Consigne
Rédigez la suite de l'article sur l'enquête de la coalition menée par l'Arabie saoudite au Yémen, en reprenant juste après sa dernière phrase.

Extrait à lire
####
Après un bombardement aérien sur Sanaa, Yemen. 12 juin 2015 © Mohammed Hamoud/Anadolu Agency/Getty Images

Conflits armés et protection des civils

L’enquête douteuse de l’Arabie saoudite sur sa coalition

L’Équipe commune d’évaluation des incidents (JIAT), mécanisme d’enquête de la coalition menée par l’Arabie saoudite, a publié une série de conclusions au sujet de certaines frappes aériennes. Une enquête peu transparente et douteuse.

Entre mars 2015 et octobre 2016, 4 125 civils ont été tués et 7 207 autres blessés au Yémen, selon le haut-commissariat de l’ONU aux droits de l’homme, qui a écrit dans un rapport présenté en août 2016 que les frappes aériennes étaient la « première cause de pertes civiles » au cours de l’année écoulée.

La transparence, l’indépendance et l’efficacité en question

Après avoir étudié toutes les conclusions juridiques et factuelles mises à disposition du public, Amnesty International a écrit lundi 16 janvier au général de corps d’armée Mansour Ahmed Al Mansour, conseiller juridique de la JIAT, pour lui faire part de ses doutes quant à la conformité des enquêtes de ce mécanisme aux normes internationales, notamment celles de transparence, d’indépendance, d’impartialité et d’efficacité. L’organisation a par ailleurs demandé des informations complémentaires concernant la méthodologie et le mandat de la JIAT.

Depuis le 25 mars 2015, Amnesty International a recensé au moins 34 frappes aériennes dans six gouvernorats du Yémen (Sanaa, Saada, Hajjah, Hodeidah, Taizz et Lahj), imputables à la coalition dirigée par l’Arabie saoudite. Ces frappes ont fait 494 morts (dont au moins 148 enfants) et 359 blessés parmi la population civile.

Certaines de ces attaques ont été commises sans discernement, tuant et blessant des civils, et d’autres semblent avoir délibérément visé des civils et des biens de caractère civil tels que des hôpitaux, des établissements scolaires, des marchés et des mosquées, et causé des dégâts sur des biens civils, ce qui en ferait des crimes de guerre. Human Rights Watch, l’organisation Mwatana pour les droits humains (l’une des principales organisations yéménites de défense des droits humains) et les Nations unies ont recensé plusieurs dizaines d’autres frappes aériennes vraisemblablement illégales.
####
Données fournies
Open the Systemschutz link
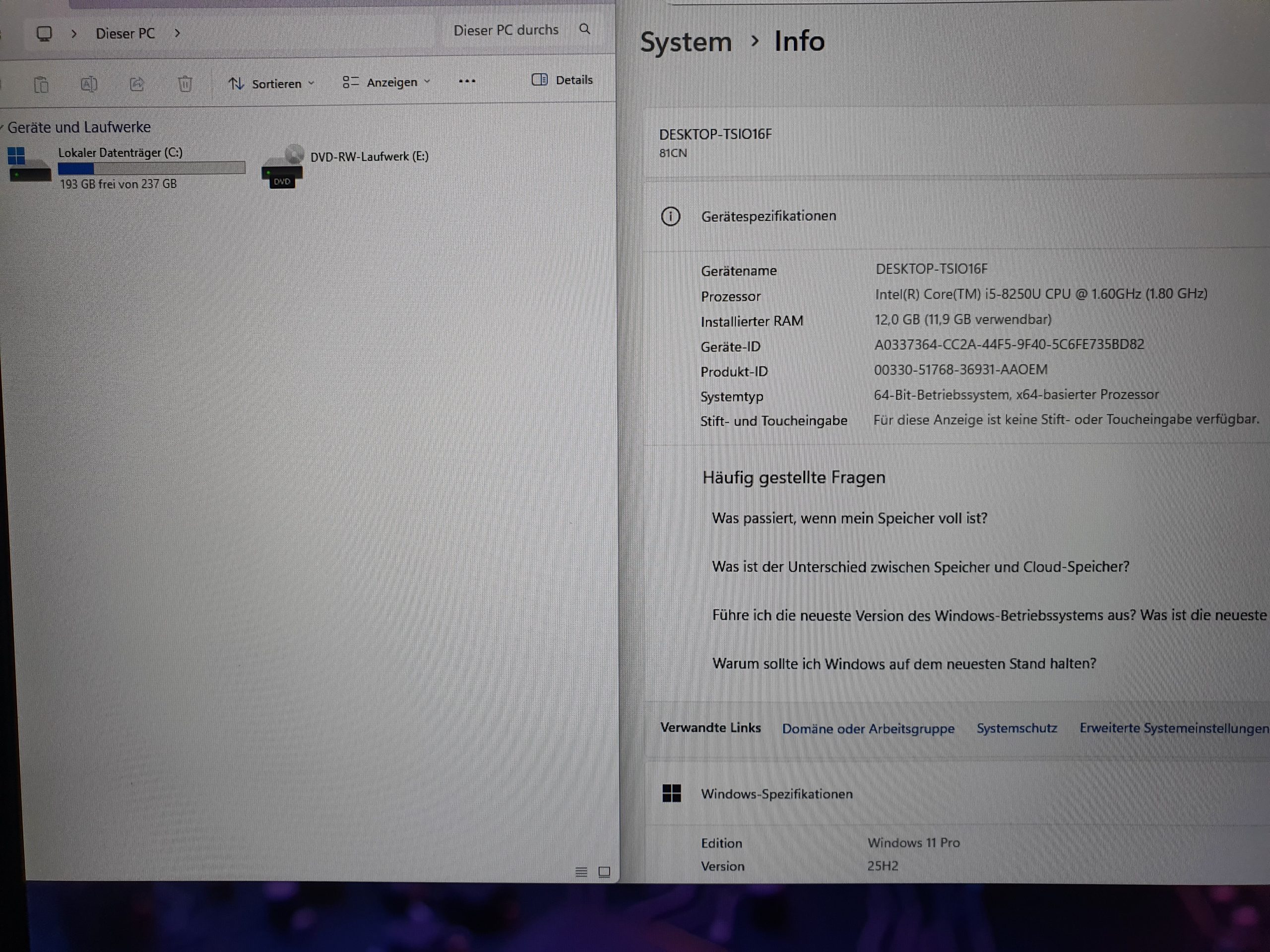 click(1016, 728)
####
Corrigé
Lire aussi : les hôpitaux pris pour cibles au Yemen

Peu d’affaires faisant l’objet d’une enquête

Au 16 janvier 2017, près d’un an après l’annonce de la création de la JIAT, seulement 14 affaires ont fait l’objet d’une enquête d’après les informations mises à disposition du public. La JIAT a recommandé que des réparations soient accordées aux victimes dans trois de ces affaires et, dans deux cas, que des mesures appropriées soient prises contre les responsables présumés. Malgré ces recommandations, à la connaissance d’Amnesty International, aucune initiative n’a été entreprise pour proposer des recours aux victimes ou veiller à ce que les personnes soupçonnées de responsabilité pénale dans des crimes de droit international soient poursuivies. Par ailleurs, on ne sait toujours pas si les membres de la coalition ont revu leurs règles d’engagement à la suite des recommandations émises par la JIAT.

Dans les conclusions qu’elle a publiées, celle-ci dégage la coalition menée par l’Arabie saoudite de toute responsabilité dans 10 des 14 frappes aériennes sur lesquelles elle a enquêté, en présentant une analyse juridique et factuelle qui contredit les conclusions d’Amnesty International, des Nations unies et d’autres organisations de défense des droits humains, dont Human Rights Watch et Médecins sans Frontières (MSF).

Un manque de respect des normes internationales

Nous avons également examiné et évalué les réponses fournies par le général Ahmed al Asiri au sujet des conclusions de l’organisation sur l’utilisation par la coalition de bombes à sous-munitions fabriquées au Royaume-Uni.

Il est possible que la JIAT ne respecte pas les normes internationales sur un certain nombre de points élémentaires, notamment les suivants :

Mandat : Le mandat de la JIAT reste peu clair : on ne sait pas ce qu’elle fera de ses conclusions, si elle identifiera les responsables présumés, comment elle s’assurera que les personnes soupçonnées de responsabilité pénale dans des crimes de droit international soient poursuivies, et si elle est habilitée à identifier des violations relevant de pratiques systématiques.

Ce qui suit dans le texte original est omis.